TEMPO.CO, Jakarta - Pelaksana tugas Ketua Komisi Pemberantasan Korupsi,Taufiequrrachman Ruki, mengaku senang karena Presiden Joko Widodo membatalkan rencana revisi Undang-Undang KPK. Ruki menilai UU KPK yang sekarang memang belum perlu diubah-ubah. "Suka sekali saya, jadi tak perlu memikirkan hal-hal lain," katanya di kantornya, Jumat, 19 Juni 2015.
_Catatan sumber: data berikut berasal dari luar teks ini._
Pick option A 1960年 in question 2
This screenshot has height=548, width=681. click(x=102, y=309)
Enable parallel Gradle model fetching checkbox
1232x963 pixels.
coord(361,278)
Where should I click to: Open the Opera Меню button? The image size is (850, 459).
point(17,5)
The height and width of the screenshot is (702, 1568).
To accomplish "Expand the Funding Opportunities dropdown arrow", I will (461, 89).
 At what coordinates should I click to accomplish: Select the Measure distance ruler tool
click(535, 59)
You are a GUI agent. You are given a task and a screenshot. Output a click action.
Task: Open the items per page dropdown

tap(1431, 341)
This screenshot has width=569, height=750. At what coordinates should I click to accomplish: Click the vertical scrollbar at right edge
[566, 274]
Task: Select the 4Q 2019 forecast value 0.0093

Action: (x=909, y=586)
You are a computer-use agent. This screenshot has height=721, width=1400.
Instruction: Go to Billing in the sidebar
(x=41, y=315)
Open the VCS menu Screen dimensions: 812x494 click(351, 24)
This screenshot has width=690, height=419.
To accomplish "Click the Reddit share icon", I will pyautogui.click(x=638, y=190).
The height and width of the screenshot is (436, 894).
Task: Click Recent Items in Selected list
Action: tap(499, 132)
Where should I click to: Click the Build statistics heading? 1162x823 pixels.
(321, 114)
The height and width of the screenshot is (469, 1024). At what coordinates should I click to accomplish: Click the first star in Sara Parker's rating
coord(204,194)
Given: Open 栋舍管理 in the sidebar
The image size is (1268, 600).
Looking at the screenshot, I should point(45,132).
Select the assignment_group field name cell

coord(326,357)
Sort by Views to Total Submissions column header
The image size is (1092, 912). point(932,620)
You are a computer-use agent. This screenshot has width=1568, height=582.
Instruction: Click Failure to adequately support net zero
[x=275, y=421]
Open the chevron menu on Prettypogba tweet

Menurut Ruki, penolakan revisi itu merupakan keputusan Jokowi. Sebelum ditolak, KPK menyarankan presiden untuk tak mengubah UU. "Dari pada bikin persoalan," ujarnya. Saran itu disampaikan dalam rapat kerja pemberantasan korupsi yang digelar presiden.
Selain Ruki sebagai pelaksana tugas Ketua KPK, menurutnya hadir pula Kepala Kepolisian Jenderal Badrodin Haiti, Kepala Pusat Pelaporan Analisis Transaksi Keuangan M. Yusuf, Jaksa Agung HM Prasetyo, Menteri Dalam Negeri Tjahjo Kumolo, dan Menteri Perencanaan Pembangunan Nasional Andrinof Chaniago.
Menurut Ruki, penolakan revisi itu seharusnya tak menghentikan perbaikan UU KPK. Namun idealnya, perbaikan dilakukan berbarengan dengan revisi Kitab Undang-Undang Hukum Acara Pidana dan Kibat UU Hukum Pidana. "Kalau belum harmonisasi, ya jangan dulu," ujar dia.
Wacana revisi UU KPK mencuat setelah Menteri Hukum dan Hak Asasi Manusia Yasonna Laoly dan Dewan Perwakilan Rakyat sepakat memasukkan peruabahn aturan itu ke program legislasi nasional 2015. Setelah mencuat, belakangan diketahui ada usulan memasukkan pasal-pasal yang diyakini bisa melemahkan KPK. Salah satunya soal kewenangan penyadapan KPK yang jika dipangkas bisa membuat KPK tak lagi bisa melakukan operasi tangkap tangan.